Donut belly
I can usually handle my Hanukkah donuts. As long as I keep up with my exercise routine, I might gain a kilo, maybe two, but it comes off pretty quickly.
But this morning, on my run, I could barely move. I go out with my wife Jody; she’s faster on flat ground, I zip up the hills, but on this day, she beat me in both elevations. My belly felt like I was lugging around a two-month-old fetus – OK, I don’t actually know what that would feel like, but I was unnaturally sluggish.
I should have expected it. Every year we go searching for the best sufganiyot (Hebrew for Hanukkah donuts). A few Decembers back, there was a tiny bakery on Halamed Hey Street in Jerusalem that won the newspaper critics’ award (and well deserved it). The shop has since closed down.
A close runner up (according to an annual poll conducted by The Jerusalem Post) was the Roladin Bakery which has an astounding variety of flavors – from double stuffed chocolate to champaign (with real alcohol). Jody found a coupon for one free donut with a purchase of ten. Soon, we had a pretty plastic container of decadently decorated sufganiyot on the kitchen table.
We split many of the donuts into halves and even thirds. The frosting was wonderful; the dough less so – it was heavy not fluffy and particularly flavorful. That didn’t stop us from finishing the box in one go.
To make matters worse, I had eaten a large falafel earlier in the day. The perfect Hanukkah treat – it’s also fried in oil – but an irredeemable blow to my waist.
I’m not the only person to complain of the December holiday bulge. And I know I’ll be OK eventually– we’re planning three hikes for the coming week, which should work off the extra calories. Still, I wonder why I can’t muster the willpower to abstain, when I feel so bad afterward.
Must have been all the champagne.
Latkes vs. Sufganiyot – The Real Story
Filed under: Food, General, History and Culture, Holidays, Israeliness, Life, Pop Culture
Holiday food is very seasonal in Israel. It’s hard to find a slice of honey cake in February, and for the eleven months before Passover season, you have to search the supermarket high and low if you’ve a yen for matzah (there’s plenty of matzah meal, though – what would Friday night soup be without matzah balls?)
The holiday treat with the longest “season” is the sufganiyah – the Israeli equivalent of what’s known as a donut in the U.S. I saw my first sufganiyah of the season three days after Sukkot ended, and by now, a couple of weeks before Chanukah, sales are at a fever pitch. As every American knows, there are donuts (Entenmann’s style, chocolate with the hold in the middle), and donuts (Dunkin style, fried up and stuffed with fillings). Israeli donuts are more like the latter. The traditional version leans to a jelly filling, but each year there are more varied options – the other day, for example, I got one with a creamy peanut butter filling, and one covered with enough green frosting to make it look like something they’d give out at a St. Patrick’s Day parade. 
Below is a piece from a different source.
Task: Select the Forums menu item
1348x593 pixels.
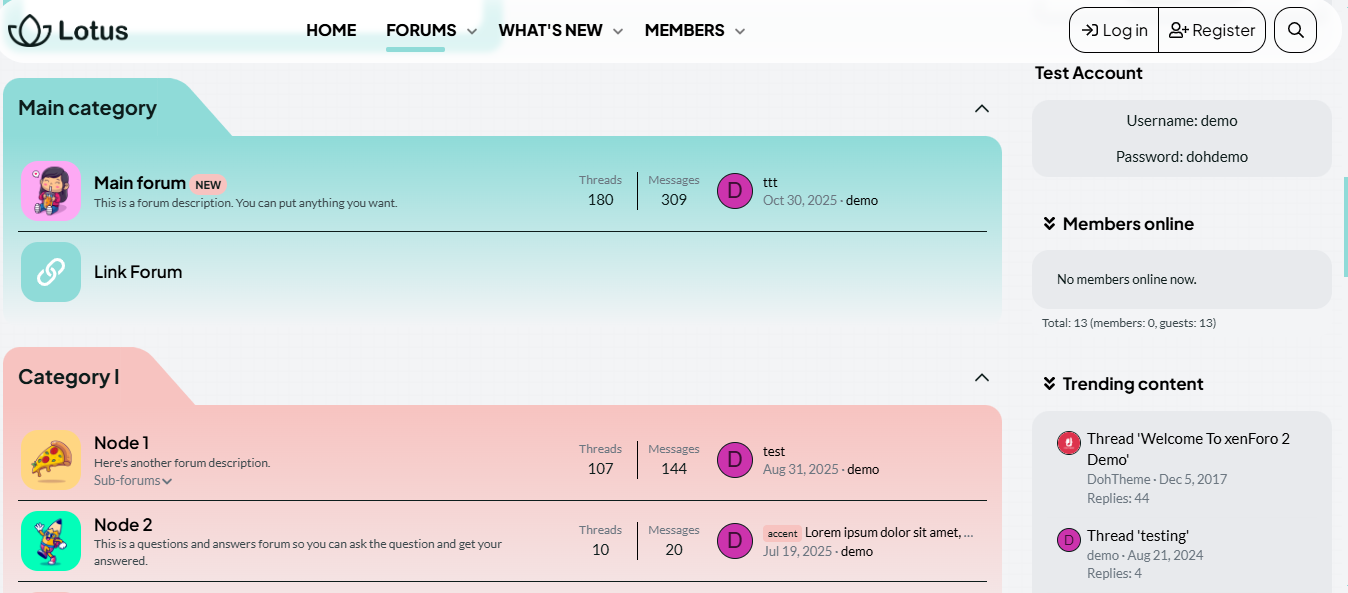Action: tap(421, 31)
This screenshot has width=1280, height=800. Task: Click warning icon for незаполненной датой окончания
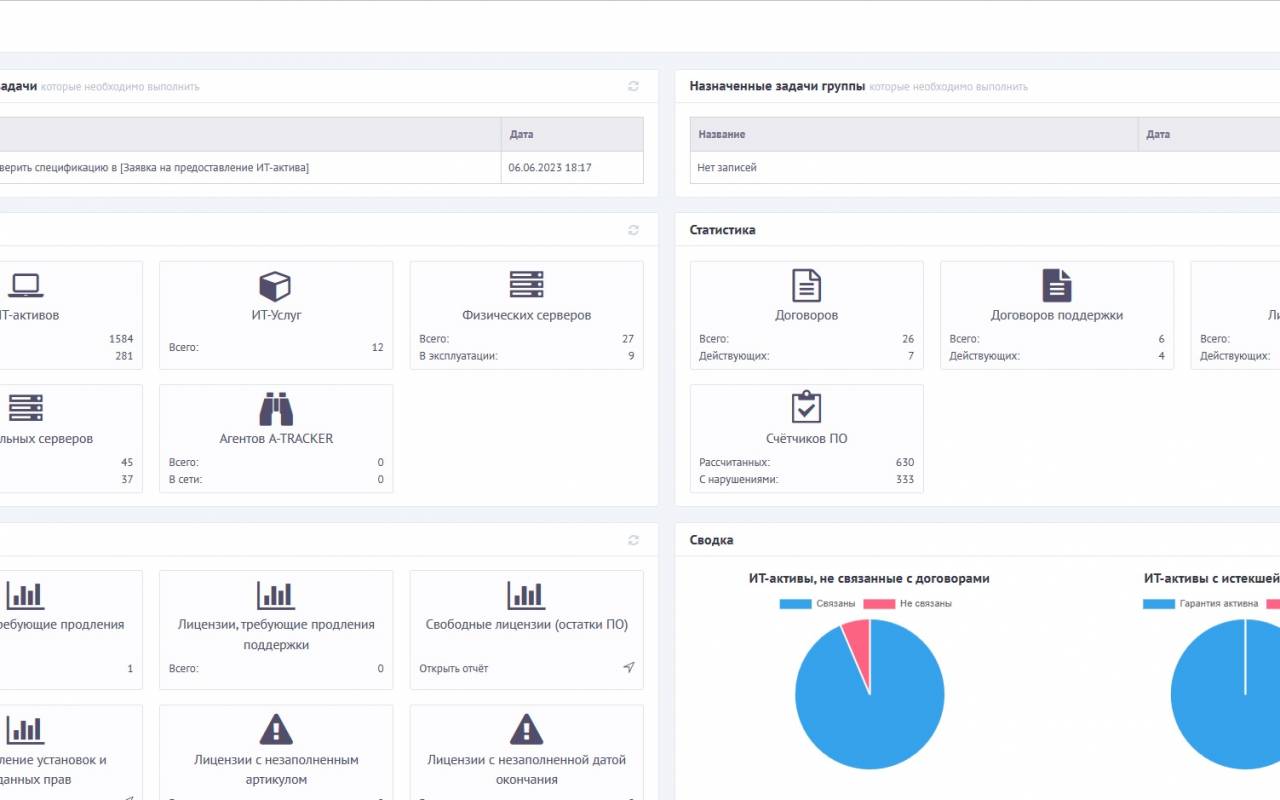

Sufganiyot are seen as the “Israeli” Chanukah treat, while potato pancakes – “latkes” – may be more familiar to folks in the U.S. and Europe, meaning that, to Israelis, they’re the preferred holiday food in the Diaspora. Hence, among some locals, it is considered déclassé to prefer latkes; real Israelis go for the donut. But the story is a bit more complicated. Sufganiyot vs. Latkes is not an Israel – Diaspora thing, it’s a Sephardic – Ashkenazic thing. That’s right – like with the general acceptance of rice and legumes on Passover, the Sephardic majority has given its imprimatur to Israel’s Chanukah food culture.
Potatoes were more common in Russia and Poland, while the Levant and northern Africa had more access to wheat; hence, both cultures took what was available, fried it up, and served it. Since plain fried potatoes – or fried flour – aren’t the most appetizing foods, both cultures came up with ways to enhance the appearance and taste of their dishes; sour cream and jam for latkes, and honey or sugar syrup for the fried flour creation. Thus, the modern sufganiyah, with its jelly filling, actually takes a bit from both cultures – and, with the expansion of western donut culture, the traditional sufganiyah now has competition from American-style donuts and fillings.
The common denominator between sufganiyot and latkes, of course, is that they’re deep-fried in oil, commemorating the miracle of the oil of the Chanukah menorah. Lots of oil guarantees lots of calories – flying in the face of another Western import that many of us subscribe to, healthy eating. But there’s another, less fattening aspect to Chanukah cuisine, not as well known but quite traditional; the consumption of cheese and milk products, based on the story of Yehudit, who drugged the Greek general Holofernes with cheese, putting him to sleep and killing him, thus enabling the Jews to achieve a major victory. For Israelis who want to avoid the fried stuff but still eat Chanukah-style, then, the answer is easy; just indulge in some of the many low-calorie yogurts, puddings, ice-cream, and other dairy treats Israel is rightly famous for!